┌─ 网页摘录
在图1所示的性能优化设备中,网络接口1004主要用于连接其他数据节点,名字节点或客户端;HDFS运维人员可通过用户接口1003触发设置指令;而处理器1001可以用于调用存储器1005中存储的性能优化程序,并执行以下操作:当接收到客户端发送的数据读取请求后,获取所述数据读取请求对应的数据块所在的数据节点;获取所述数据节点对应的预设排序策略,按照所述排序策略对所述数据节点进行排序,得到数据节点列表;将所述数据节点列表返回给所述客户端,以供所述客户端根据所述数据节点列表确定提供读数据块服务的数据节点。
在一个实施例中,当所述排序策略为第一排序策略时,所述按照所述排序策略对所述数据节点进行排序,得到数据节点列表的步骤包括:获取所述数据节点对应的压力值;根据所述压力值确定所述数据节点对应的压力,将所述数据节点按照所述压力从小到大的顺序排序,得到数据节点列表。
在一个实施例中,所述获取所述数据节点对应的压力值的步骤包括:获取所述数据节点的压力数据;根据所述压力数据和预设的压力数据分值标准,得到所述数据节点的压力数据分值;根据所述压力数据分值和对应预设的压力数据权重值,计算得到所述数据节点对应的压力值。
在一个实施例中,当所述排序策略为第二排序策略时,所述按照所述排序策略对所述数据节点进行排序,得到数据节点列表的步骤包括:将所述数据节点按照与所述客户端的距离由近到远的顺序排序,得到预处理数据节点列表;获取所述数据节点对应的压力值,检测所述数据节点对应的压力值是否满足预设条件;当检测到所述数据节点对应的压力值满足预设条件时,将所述压力值满足预设条件的数据节点移动到所述预处理数据节点列表的末端,得到处理后的数据节点列表。
└─
任务要求 A
请把摘录中以“在一个实施例中,所述获取所述数据节点对应的压力值”开头的那一段改写成简短的步骤列表,保留主要事实。
任务要求 B
原样重复摘录中介于“在一个实施例中,所述获取所述”和“点列表的末端,得到处理后的数据节点列表。”之间的文字,两端的这些字也要包括在内。
下列各行与上文摘录没有关联。
┌─ 给定数据
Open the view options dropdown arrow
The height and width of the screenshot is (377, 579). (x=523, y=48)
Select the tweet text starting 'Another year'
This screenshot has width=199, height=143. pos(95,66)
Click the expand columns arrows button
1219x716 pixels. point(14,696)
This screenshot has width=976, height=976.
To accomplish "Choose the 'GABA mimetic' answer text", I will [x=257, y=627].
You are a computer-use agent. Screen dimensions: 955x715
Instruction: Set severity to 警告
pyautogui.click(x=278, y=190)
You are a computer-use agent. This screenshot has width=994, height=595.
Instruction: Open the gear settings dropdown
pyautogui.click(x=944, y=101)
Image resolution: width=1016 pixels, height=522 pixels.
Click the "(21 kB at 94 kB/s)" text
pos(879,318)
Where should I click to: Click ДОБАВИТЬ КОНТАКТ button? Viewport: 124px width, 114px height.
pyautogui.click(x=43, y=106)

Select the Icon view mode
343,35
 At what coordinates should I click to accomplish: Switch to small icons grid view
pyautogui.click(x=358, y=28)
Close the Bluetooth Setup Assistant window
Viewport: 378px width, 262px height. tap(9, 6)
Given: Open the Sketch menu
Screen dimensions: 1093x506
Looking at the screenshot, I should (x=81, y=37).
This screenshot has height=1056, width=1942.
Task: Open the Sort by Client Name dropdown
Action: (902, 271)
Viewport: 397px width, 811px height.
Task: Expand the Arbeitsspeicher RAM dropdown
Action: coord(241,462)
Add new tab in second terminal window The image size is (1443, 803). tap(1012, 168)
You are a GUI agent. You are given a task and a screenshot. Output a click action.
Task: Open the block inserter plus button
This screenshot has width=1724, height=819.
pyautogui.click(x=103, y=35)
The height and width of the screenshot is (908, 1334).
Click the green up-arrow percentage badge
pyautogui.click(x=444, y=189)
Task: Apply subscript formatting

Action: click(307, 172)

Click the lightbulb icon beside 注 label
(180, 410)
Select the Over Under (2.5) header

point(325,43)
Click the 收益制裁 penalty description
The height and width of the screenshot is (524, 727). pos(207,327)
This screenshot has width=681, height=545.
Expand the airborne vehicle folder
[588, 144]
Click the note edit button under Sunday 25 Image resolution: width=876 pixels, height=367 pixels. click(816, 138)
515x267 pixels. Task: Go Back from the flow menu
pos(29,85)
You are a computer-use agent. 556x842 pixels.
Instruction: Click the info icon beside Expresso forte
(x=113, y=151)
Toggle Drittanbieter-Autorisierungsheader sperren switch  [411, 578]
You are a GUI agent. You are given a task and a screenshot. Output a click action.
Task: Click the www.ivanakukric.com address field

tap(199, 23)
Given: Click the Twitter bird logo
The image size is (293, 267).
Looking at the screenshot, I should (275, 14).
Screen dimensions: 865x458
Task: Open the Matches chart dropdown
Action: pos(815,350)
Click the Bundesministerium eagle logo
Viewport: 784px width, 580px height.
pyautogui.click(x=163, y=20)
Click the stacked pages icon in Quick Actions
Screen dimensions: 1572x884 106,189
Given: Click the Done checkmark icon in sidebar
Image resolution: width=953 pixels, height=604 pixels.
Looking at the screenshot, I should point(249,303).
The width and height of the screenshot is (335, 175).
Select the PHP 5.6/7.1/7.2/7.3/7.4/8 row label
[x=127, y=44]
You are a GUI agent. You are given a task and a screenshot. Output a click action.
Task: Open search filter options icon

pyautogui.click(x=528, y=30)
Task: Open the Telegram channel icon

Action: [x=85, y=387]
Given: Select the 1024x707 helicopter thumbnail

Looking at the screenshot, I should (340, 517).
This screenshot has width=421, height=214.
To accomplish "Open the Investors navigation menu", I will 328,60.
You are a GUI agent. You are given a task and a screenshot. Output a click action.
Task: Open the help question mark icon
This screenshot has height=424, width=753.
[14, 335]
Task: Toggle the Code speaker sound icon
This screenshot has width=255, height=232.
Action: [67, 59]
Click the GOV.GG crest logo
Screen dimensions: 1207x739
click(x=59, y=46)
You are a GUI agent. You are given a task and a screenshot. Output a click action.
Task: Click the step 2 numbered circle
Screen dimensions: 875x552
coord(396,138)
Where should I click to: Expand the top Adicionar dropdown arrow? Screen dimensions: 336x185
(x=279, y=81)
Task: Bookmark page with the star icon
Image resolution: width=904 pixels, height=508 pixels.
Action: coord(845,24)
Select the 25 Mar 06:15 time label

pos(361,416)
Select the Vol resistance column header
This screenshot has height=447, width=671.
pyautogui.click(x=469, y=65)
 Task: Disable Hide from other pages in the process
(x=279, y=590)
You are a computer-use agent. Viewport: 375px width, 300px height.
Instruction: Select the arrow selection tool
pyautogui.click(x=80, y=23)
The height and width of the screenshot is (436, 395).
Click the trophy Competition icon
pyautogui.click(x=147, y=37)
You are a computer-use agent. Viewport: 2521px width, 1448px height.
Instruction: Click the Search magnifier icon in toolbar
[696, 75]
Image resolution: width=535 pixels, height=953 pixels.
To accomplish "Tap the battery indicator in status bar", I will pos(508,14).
└─
解答 A
1. 获取数据节点的压力数据。
2. 依据压力数据和预设的压力数据分值标准,得出该数据节点的压力数据分值。
3. 用压力数据分值和对应预设的压力数据权重值,计算出该数据节点的压力值。

解答 B
在一个实施例中,所述获取所述数据节点对应的压力值的步骤包括:获取所述数据节点的压力数据;根据所述压力数据和预设的压力数据分值标准,得到所述数据节点的压力数据分值;根据所述压力数据分值和对应预设的压力数据权重值,计算得到所述数据节点对应的压力值。
在一个实施例中,当所述排序策略为第二排序策略时,所述按照所述排序策略对所述数据节点进行排序,得到数据节点列表的步骤包括:将所述数据节点按照与所述客户端的距离由近到远的顺序排序,得到预处理数据节点列表;获取所述数据节点对应的压力值,检测所述数据节点对应的压力值是否满足预设条件;当检测到所述数据节点对应的压力值满足预设条件时,将所述压力值满足预设条件的数据节点移动到所述预处理数据节点列表的末端,得到处理后的数据节点列表。